Martin Schoenbeck schrieb:
>Hallo Detlef,
Hallo Martin.
>Detlef Wirsing schrieb:
>
>> Frank schrieb zusammengefaßt, daß es inzwischen allgemein üblich sei,
>> nach dem Erreichen des freien Downloadvolumens für weiteres Surfen
>> vollautomatisch Geld zu verlangen. Eine andere Interpretation läßt der
>> Text nicht zu.
>
>Ich weiß nicht, ob Du jetzt trollen willst, aber daß der Text eine andere
>Interpretation zuläßt, ergibt sich schon daraus, daß ich ihn anders
>interpretiert habe.
Aber falsch. Das "dieser" bezieht sich immer auf den zuletzt
verwendeten passenden Begriff, nicht auf Sätze oder Kapitel vorher.

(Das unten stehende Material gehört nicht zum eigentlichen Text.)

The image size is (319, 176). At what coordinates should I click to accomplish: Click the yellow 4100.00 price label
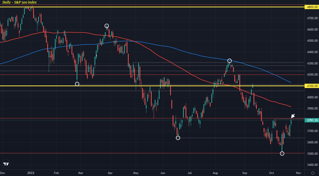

Wenn solche Bezüge nicht feststünden, könnten wir uns kaum verstehen.
>Frank beschrieb relativ ausführlich das Verfahren
>seines Vertrages und einen für ihn daraus resultierenden Vorteil. Dann
>schrieb er, daß dieses Verfahren jetzt das übliche sei.
Direkt vorher schrieb er: "Es kann mir nicht passieren, dass ich
lustig umeinandersurfe, plötzlich ist mein Inklusivvolumen weg und ich
muss 30 Cent pro Extra-Megabyte zahlen." und im Anschluß "Dieses
Verfahren ist IMHO inzwischen allgemein üblich."
Daraus ergab sich für mich zweifelsfrei, was gemeint ist, nämlich das
im Satz vorher beschriebene Verfahren für Extra-Megabyte zu zahlen.
Auf etwas anderes kann sich "dieses Verfahren" gar nicht beziehen,
sonst müßte man bei jedem Text rätselraten, welcher Bezug zum
vorherigen Text denn wohl gemeint sein könnte. Deshalb kam ich nicht
einmal auf die Idee, es könne ein anderer Zusammenhang gemeint sein.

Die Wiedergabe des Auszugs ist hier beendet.